- [EXTRAIT DU DOCUMENT]:
---+---

Captures d’Alix Delmas aux éditions LOCO

, Jean-Louis Poitevin

Avec Captures, sa première monographie publiée aux éditions LOCO, Alix Delmas produit une nouvelle œuvre, parce que ce n’est pas seulement une traversée de son histoire artistique, un portrait aussi bien intime qu’extime mais la mise en forme d’une réflexion sur les possibles qu’elle met en scène.

De quoi s’agit-il ?

Cette « œuvre livre » d’Alix Delmas, d’une rare perfection, mais c’est normal puisque réalisé par les éditions LOCO, portées par leur directeur Éric Cez, met en scène un parcours artistique dont on comprend aussi qu’il est un parcours de vie et une réflexion au long cours manipulant sensations, émotions, et questions esthétiques et philosophiques.

---+---

- [ENREGISTREMENTS DE DONNÉES]:
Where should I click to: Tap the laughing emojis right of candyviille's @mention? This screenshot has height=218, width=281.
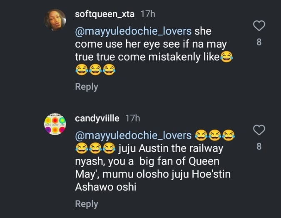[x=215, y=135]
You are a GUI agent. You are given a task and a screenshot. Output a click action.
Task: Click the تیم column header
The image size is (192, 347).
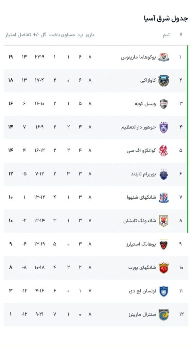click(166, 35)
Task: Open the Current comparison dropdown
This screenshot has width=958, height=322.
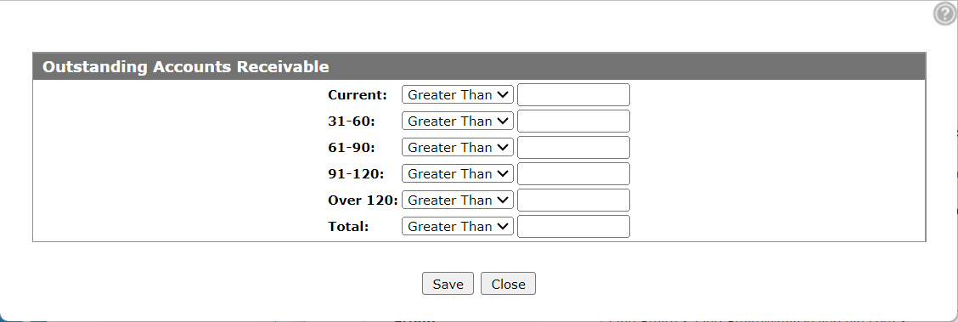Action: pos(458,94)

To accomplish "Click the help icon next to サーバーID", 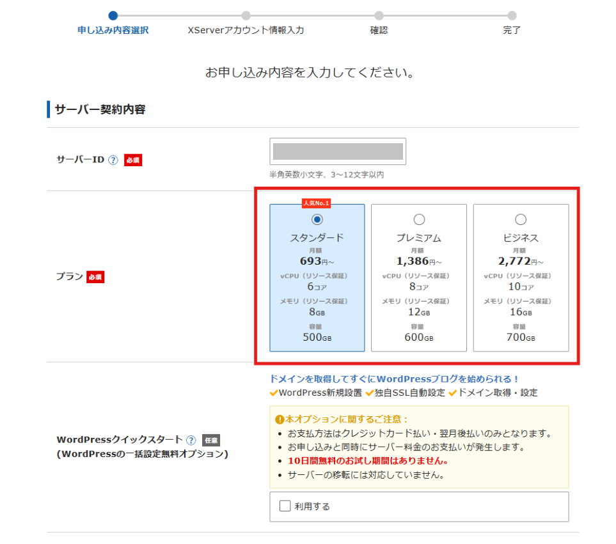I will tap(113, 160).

---+---

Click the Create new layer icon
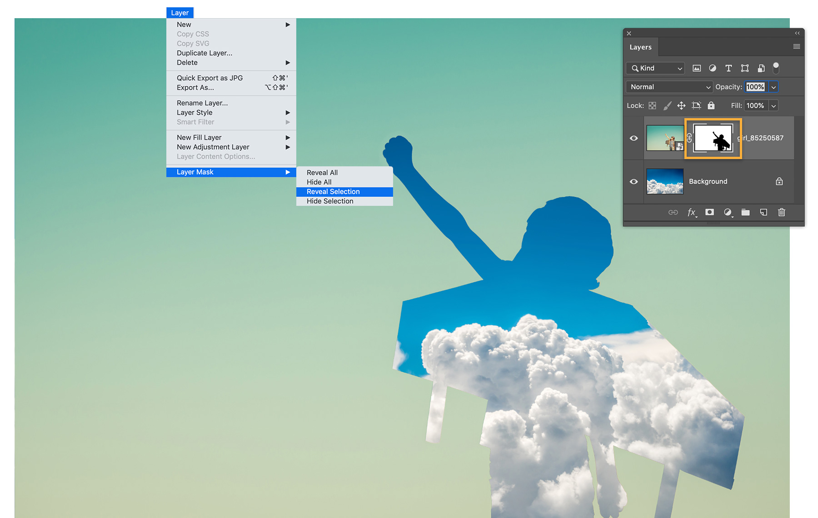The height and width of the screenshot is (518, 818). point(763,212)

---+---

- [CONSIGNE 1]:
Dans les enregistrements, présentez en tableau Markdown le passage allant de la ligne qui contient « You are a GUI » jusqu'à celle qui contient « Action: pos(458,94) », ces deux lignes comprises, avec une colonne n pour le numéro de rang et une colonne Ligne pour la ligne. Omettez les lignes vides et laissez les images de côté.
- [CONSIGNE 2]:
Prolongez le texte sur Captures d'Alix Delmas au-delà de sa dernière phrase.

- [RÉPONSE RÉDIGÉE 1]:
| n | Ligne |
|---|---|
| 1 | You are a GUI agent. You are given a task and a screenshot. Output a click action. |
| 2 | Task: Click the تیم column header |
| 3 | The image size is (192, 347). |
| 4 | click(166, 35) |
| 5 | Task: Open the Current comparison dropdown |
| 6 | This screenshot has width=958, height=322. |
| 7 | Action: pos(458,94) |

- [RÉPONSE RÉDIGÉE 2]:
La singularité du parcours s’impose dès les premières pages et il devient vite manifeste que ce livre doit être lu comme un livre d’images plus encore que comme autre chose. Les textes et réflexions qui l’accompagnent sont importants, mais c’est l’agencement particulier des images, des dessins, des œuvres, qui s’impose comme un scénario mettant en scène une forme de critique générale de l’état post-historique dans lequel nous sommes aujourd’hui enkystés.

C’est sans doute là la force première de ce parcours en image, de nous emporter dans un voyage sériel au sens où la musique peut l’être. Ainsi de note en note, autant dire de page en page, nous avançons non vers un but, mais dans l’exposition des motifs. Très vite, on devine que cela va être à nous de tenter d’en comprendre les mobiles.

Alix Delmas — Caresses, 2017

Que voyons nous ?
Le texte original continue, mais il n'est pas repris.